Cleantech venture investment was buoyed by increasing corporate and utility investment, amid the financial crunch and economic crisis. Wind energy, which was the sector most heavily invested in by U.S. utilities in 2008, continued to be a significant investment sector for utilities in 2009, trailed by investments in solar thermal and PV. In addition to utilities, among Fortune Global 500 companies, energy and consumer and industrial products companies made significant investments in the cleantech sector.
“Utilities continue to bring their capital and access to credit to the cleantech sector and are playing a key role in getting more projects off the ground. In 2009 we saw a surge in utility Power Purchase Agreement (PPA) announcements with Solar Thermal and Solar PV accounting for 80% of the total PPAs, while Wind Power saw increased capacity announcements in the second half of the year aided by the extension of the production tax credit,” said Scott Smith, U.S. Clean Tech leader for Deloitte. “Additional project financing came from large corporations whose direct investments in cleantech increased by 14% in the second half of 2009 compared to the same period in 2008. Leading global utilities and non-utilities are likely to continue to see cleantech projects as an attractive investment from an economical and regulatory perspective.”
The top clean technology sector for venture investment in 2009 was Solar, which accounted for 21% of total clean technology investment, closely followed by Transportation (20%) and Energy Efficiency (18%).
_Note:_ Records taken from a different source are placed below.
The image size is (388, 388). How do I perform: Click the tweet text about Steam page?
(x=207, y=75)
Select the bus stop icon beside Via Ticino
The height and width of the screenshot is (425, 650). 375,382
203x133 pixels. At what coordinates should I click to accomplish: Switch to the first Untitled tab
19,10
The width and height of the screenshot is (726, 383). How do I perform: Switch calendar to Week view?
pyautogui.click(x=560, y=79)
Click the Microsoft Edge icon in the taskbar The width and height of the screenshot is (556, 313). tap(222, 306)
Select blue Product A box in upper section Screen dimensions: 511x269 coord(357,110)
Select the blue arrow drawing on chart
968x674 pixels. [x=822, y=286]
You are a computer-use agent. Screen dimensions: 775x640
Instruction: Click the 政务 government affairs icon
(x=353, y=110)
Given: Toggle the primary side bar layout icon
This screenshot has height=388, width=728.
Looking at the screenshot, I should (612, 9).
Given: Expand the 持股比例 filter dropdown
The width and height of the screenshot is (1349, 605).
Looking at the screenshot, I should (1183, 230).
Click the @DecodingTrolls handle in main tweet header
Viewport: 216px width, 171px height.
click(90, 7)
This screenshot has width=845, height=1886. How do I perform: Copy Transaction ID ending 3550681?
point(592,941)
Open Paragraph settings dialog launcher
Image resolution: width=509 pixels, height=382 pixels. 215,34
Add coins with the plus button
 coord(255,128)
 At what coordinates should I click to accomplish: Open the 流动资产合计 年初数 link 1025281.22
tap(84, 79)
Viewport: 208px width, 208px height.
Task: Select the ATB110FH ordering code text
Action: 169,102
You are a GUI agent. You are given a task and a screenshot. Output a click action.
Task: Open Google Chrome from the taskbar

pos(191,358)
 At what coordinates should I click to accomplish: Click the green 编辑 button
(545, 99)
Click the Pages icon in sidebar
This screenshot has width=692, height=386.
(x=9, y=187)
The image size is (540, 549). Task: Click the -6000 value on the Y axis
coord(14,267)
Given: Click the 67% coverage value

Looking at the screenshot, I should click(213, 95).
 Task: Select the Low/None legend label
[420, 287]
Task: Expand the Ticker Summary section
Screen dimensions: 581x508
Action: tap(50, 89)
Solar investment in 2009 was down 64% from the previous year while investment in 4Q09 (of $187 million) was a new 3 year low for the sector. Meanwhile, investment in Transportation and Energy Efficiency reached record levels in 2009, and both now rival Solar for amounts invested.
In 2008, the Cleantech Group forecasted 2009’s energy efficiency boom. In 2009, it predicted Energy Efficiency investment in 2010 would eclipse that in Solar (see 10 Predictions for 2010).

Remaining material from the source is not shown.